Natural Miscarriage: One to Two Weeks
When a miscarriage happens on its own without medical intervention, the body gradually works to expel the pregnancy tissue. This process usually takes up to two weeks from the start of symptoms, but it can take longer. The timeline isn’t uniform. You may have days of light spotting or cramping before the heaviest phase begins, and the intensity can fluctuate unpredictably.
Once active cramping and heavy bleeding start, most of the tissue passes within two to four hours. Cramping usually stops within a day of that peak phase. After the tissue has passed, light bleeding or spotting commonly continues for four to six weeks as the uterus heals. This extended spotting is normal, even though the main event is over.
Medication: Faster but Still Variable
If your provider recommends medication to help move the process along (common when an ultrasound shows the pregnancy has stopped developing but your body hasn’t started the process on its own), the timeline compresses. Most people begin cramping and bleeding within four to six hours of taking the medication, and tissue typically passes about 16 hours later. Bleeding should begin within 24 hours. If you don’t bleed or pass tissue within that first 24 hours, contact your provider, as the medication may not have been effective.
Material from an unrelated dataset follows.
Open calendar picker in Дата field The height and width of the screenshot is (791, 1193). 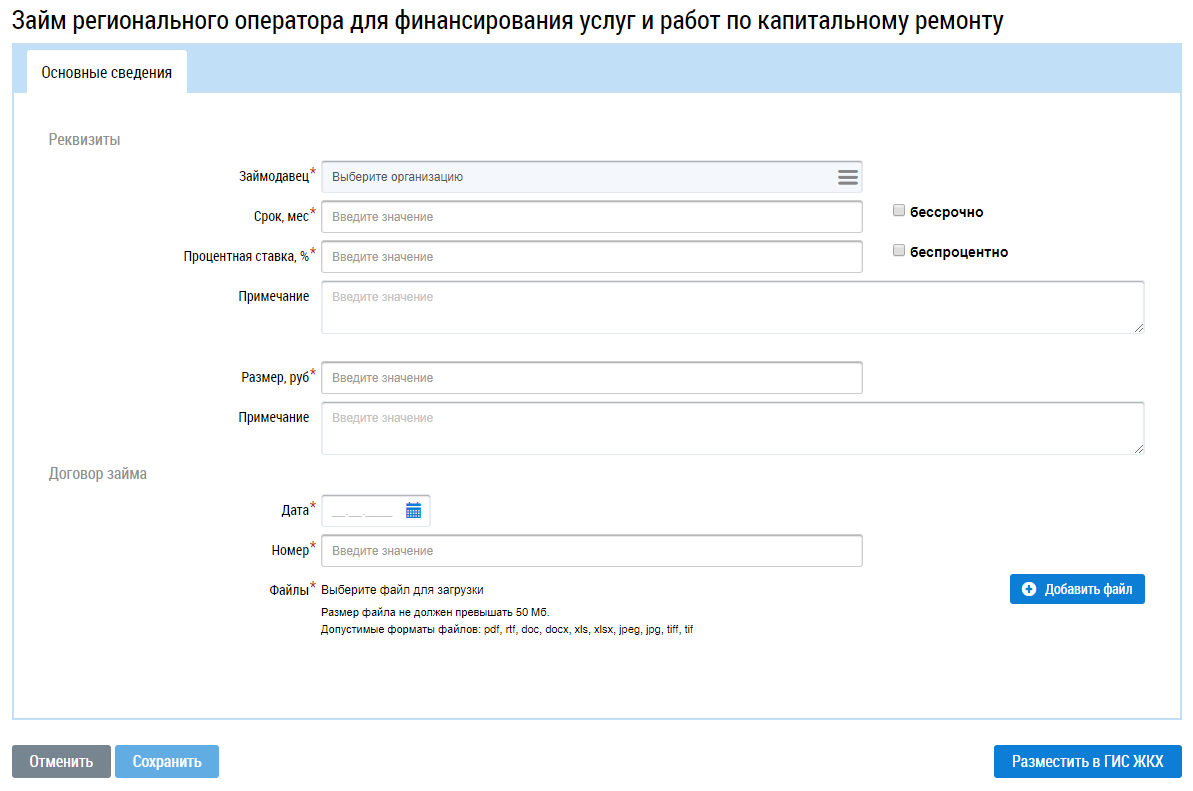413,510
The days following medication look similar to a natural miscarriage: light spotting that can last several weeks as everything resolves.
Surgical Procedure: Minutes, Not Days
A D&C (dilation and curettage) is the fastest option in terms of the active process. The procedure itself takes about five to ten minutes, and you’ll spend a few hours in recovery before going home the same day. Some light bleeding and cramping are normal afterward, but the prolonged waiting period of a natural miscarriage is eliminated. This option is sometimes recommended when the miscarriage is incomplete or when waiting would pose health risks.
Signs a Miscarriage Isn’t Complete
Sometimes the body doesn’t expel all the pregnancy tissue on its own. This is called an incomplete miscarriage, and it requires medical attention. Warning signs include soaking through more than two large pads per hour for two or more hours, new or worsening pelvic pain after you thought the process was finishing, dizziness or feeling faint, or still feeling pregnant a week or more after a surgical procedure. Passing large clots or tissue fragments after you believed everything had passed can also signal that intervention is needed.
Hormonal Recovery Takes Longer Than Bleeding
Even after bleeding stops, your body needs time to reset hormonally. The pregnancy hormone hCG has to drop back to undetectable levels, and how long that takes depends on how high your levels were. A very early miscarriage, when hCG levels were still low, can see levels return to zero within a few days. If your levels were in the thousands or tens of thousands, it can take several weeks. This matters because home pregnancy tests may continue to show positive results during that window, which can be confusing and emotionally difficult.
Your first period typically returns within four to eight weeks after a miscarriage. For some people it comes sooner, for others a bit later. If you haven’t had a period after eight weeks, it’s worth checking in with your provider, though it doesn’t necessarily mean something is wrong.
Trying Again After a Miscarriage
Current guidance has shifted from the older recommendation of waiting six months before trying to conceive again. For an uncomplicated first-trimester miscarriage, most providers now suggest you can start trying after your next normal period. Research has actually shown that conceiving sooner after an early loss may decrease the risk of another miscarriage and does not increase the risk of complications in a successful pregnancy.
Later losses are different. A pregnancy loss after five months may require a longer recovery period, as it can take six weeks or more for ovulation to resume and for the uterus to return to its pre-pregnancy state.